Stored data
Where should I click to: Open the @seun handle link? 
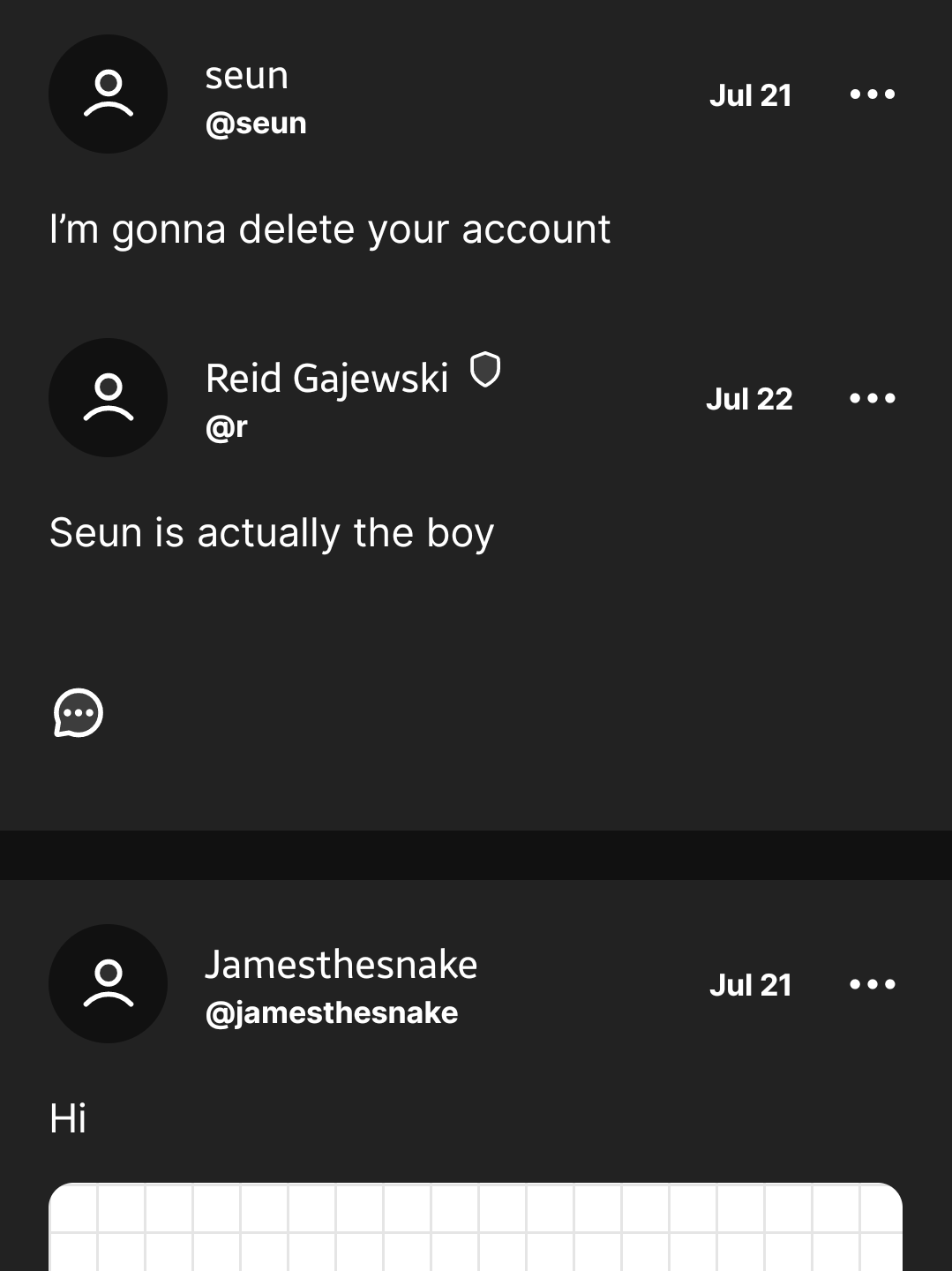pos(256,123)
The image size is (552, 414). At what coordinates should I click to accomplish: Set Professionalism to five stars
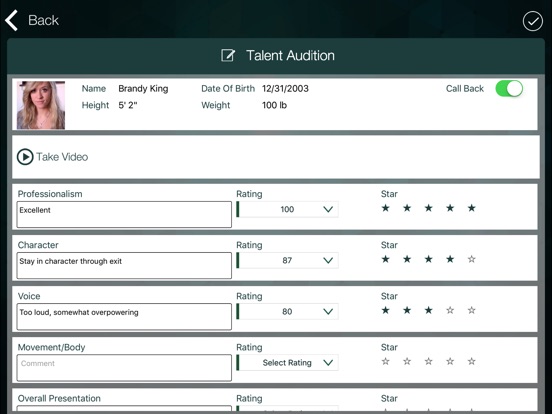tap(471, 208)
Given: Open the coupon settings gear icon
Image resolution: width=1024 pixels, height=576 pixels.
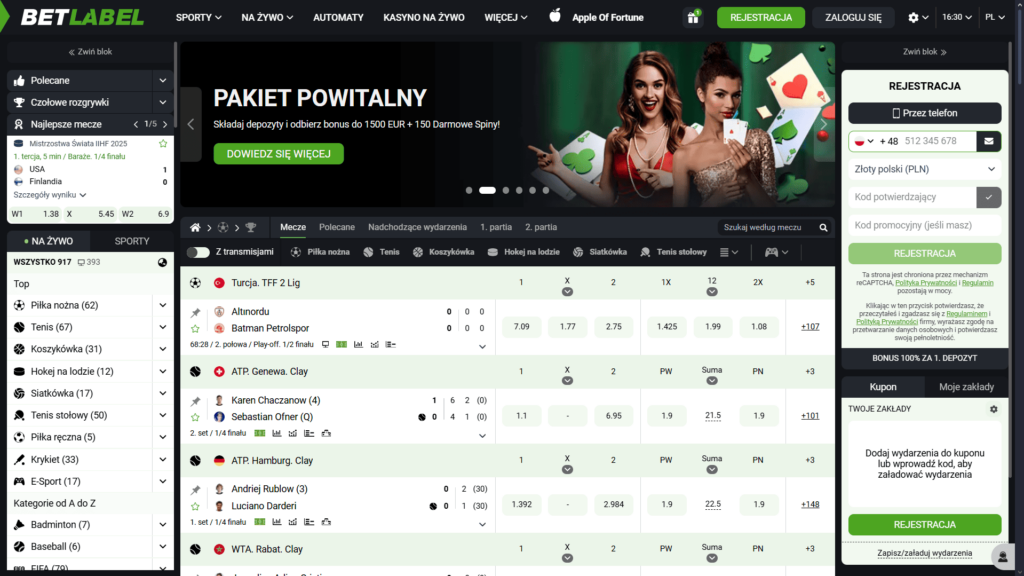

- **Exercise directions**: Please transcribe the entries precisely and omit any images they hold.

- **Your solution**:
Where should I click to: Open the @seun handle link? 
pos(256,123)
The image size is (552, 414). At what coordinates should I click to accomplish: Set Professionalism to five stars
tap(471, 208)
Given: Open the coupon settings gear icon
Image resolution: width=1024 pixels, height=576 pixels.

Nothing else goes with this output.